Just starting off? Bring along the paddle boat or canoe, picnic basket and the kiddies. The Bunker Meadow’s Trail is a wood paved trail that twists and turns around marshlands, shore lines and meadows. Take along a well stocked backpack and give yourself a full day adventure. There will be plenty of wildlife to see, and nooks to explore. Ipswich River Basin traverses a full twelve miles for those who are able to take it up a notch or two. Sunscreen, water bottles, insect repellant, trail mixes and wide brimmed hat are all you need to feel comfortable, no matter which trail you chose to take. Don’t forget the observation tower trail, the views are spectacular.

Blue Trail
Charles Ward Reservation, Andover
Level: Easy

Essex County has well preserved hiking trails throughout its boundaries. Charles Ward Reservation sports a short trek along three hills, each giving the hiker a magnificent view of Boston. Holt Hill is the highest elevation in the area only 2.2 miles in length easily comparable to a few city blocks. This trip a must for the beginner and easily located just north of the metropolis. Two wheeling trail riders are allowed as well, and being wide enough for hikers and bikers is plus. Enjoy farm stands with fresh fruits and ice cream shops to quench the heat along the way.
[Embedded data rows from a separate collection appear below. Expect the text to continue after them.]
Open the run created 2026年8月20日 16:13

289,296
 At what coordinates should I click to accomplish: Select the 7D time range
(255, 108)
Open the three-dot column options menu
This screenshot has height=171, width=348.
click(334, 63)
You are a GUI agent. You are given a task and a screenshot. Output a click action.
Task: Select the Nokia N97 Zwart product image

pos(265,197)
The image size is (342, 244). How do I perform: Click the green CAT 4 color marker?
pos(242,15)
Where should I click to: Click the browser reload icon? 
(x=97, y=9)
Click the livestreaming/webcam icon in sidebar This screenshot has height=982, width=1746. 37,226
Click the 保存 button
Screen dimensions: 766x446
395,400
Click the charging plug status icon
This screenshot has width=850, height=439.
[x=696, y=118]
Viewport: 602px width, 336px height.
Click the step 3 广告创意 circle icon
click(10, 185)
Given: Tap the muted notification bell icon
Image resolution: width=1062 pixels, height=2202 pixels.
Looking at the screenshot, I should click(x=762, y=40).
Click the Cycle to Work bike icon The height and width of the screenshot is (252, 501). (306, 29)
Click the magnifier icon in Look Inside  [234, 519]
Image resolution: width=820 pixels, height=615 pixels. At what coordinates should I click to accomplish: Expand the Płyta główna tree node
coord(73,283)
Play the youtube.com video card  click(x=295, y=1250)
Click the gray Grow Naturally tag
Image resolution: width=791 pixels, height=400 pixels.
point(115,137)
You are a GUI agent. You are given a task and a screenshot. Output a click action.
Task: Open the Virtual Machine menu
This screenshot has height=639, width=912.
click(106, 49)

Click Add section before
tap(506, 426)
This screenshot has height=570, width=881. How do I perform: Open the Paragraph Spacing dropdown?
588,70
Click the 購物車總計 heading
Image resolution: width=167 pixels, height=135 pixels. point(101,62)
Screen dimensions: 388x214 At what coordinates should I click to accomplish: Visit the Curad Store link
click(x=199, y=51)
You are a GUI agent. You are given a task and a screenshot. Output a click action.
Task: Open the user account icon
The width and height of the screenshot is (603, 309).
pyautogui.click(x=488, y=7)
World’s End Reservation Trail
World’s End Reservation, Hingham
Level: Moderate

World’s End Reservation Trail has a little bit for everyone. Yachts pull up long the jetty’s, bikers venture along the park trails and sight-seers are able to stop along the paths and read up on the history of ancient, well-maintained buildings that once housed the fleets of Boston. Small islands are visible along the entrance to the river at the tip of World’s End and for the water lovers this is definitely the place. The town of Hingham is nested just outside of Quincy and Weymouth along the coast line at Route Three A. Picnic tables are strategically placed no matter which entrance is decided upon. The full reservation boasts 25 miles of hiking trails, so this adventure is more then just a days event. Paved paths are a big plus, enjoy!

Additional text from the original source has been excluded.